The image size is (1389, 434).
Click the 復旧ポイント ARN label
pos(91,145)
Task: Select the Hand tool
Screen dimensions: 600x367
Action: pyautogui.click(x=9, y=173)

:::::

Every line from the one containing "Task: Select the Hand tool" through the end of the data must be repeated exactly, and no other line.

Task: Select the Hand tool
Screen dimensions: 600x367
Action: pyautogui.click(x=9, y=173)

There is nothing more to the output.